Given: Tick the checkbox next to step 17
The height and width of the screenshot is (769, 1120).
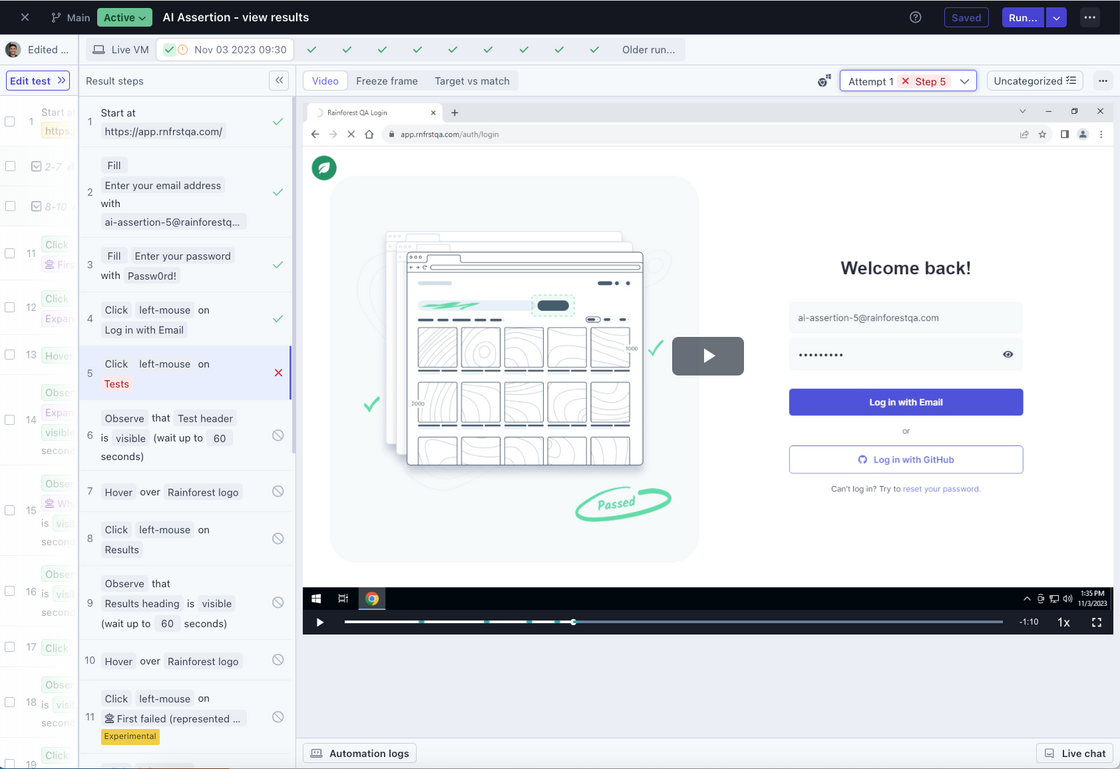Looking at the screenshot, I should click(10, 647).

* * *

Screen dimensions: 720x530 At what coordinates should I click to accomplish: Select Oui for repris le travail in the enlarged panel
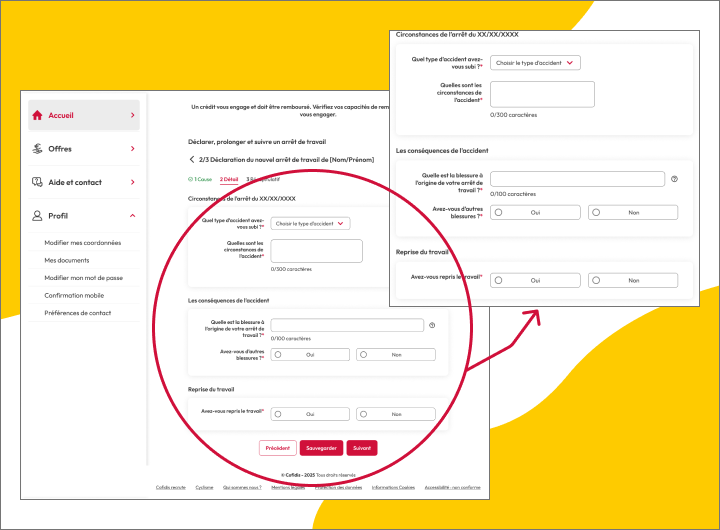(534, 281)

◆ **BRIEF**: Reproduce the stretch of the material from the line that contains "Given: Tick the checkbox next to step 17" through the line that contains "Looking at the", switching "Tick" for "Check" and changing nothing else. Leave the pictures out.

◆ **THE COMPLETED TASK**:
Given: Check the checkbox next to step 17
The height and width of the screenshot is (769, 1120).
Looking at the screenshot, I should click(10, 647).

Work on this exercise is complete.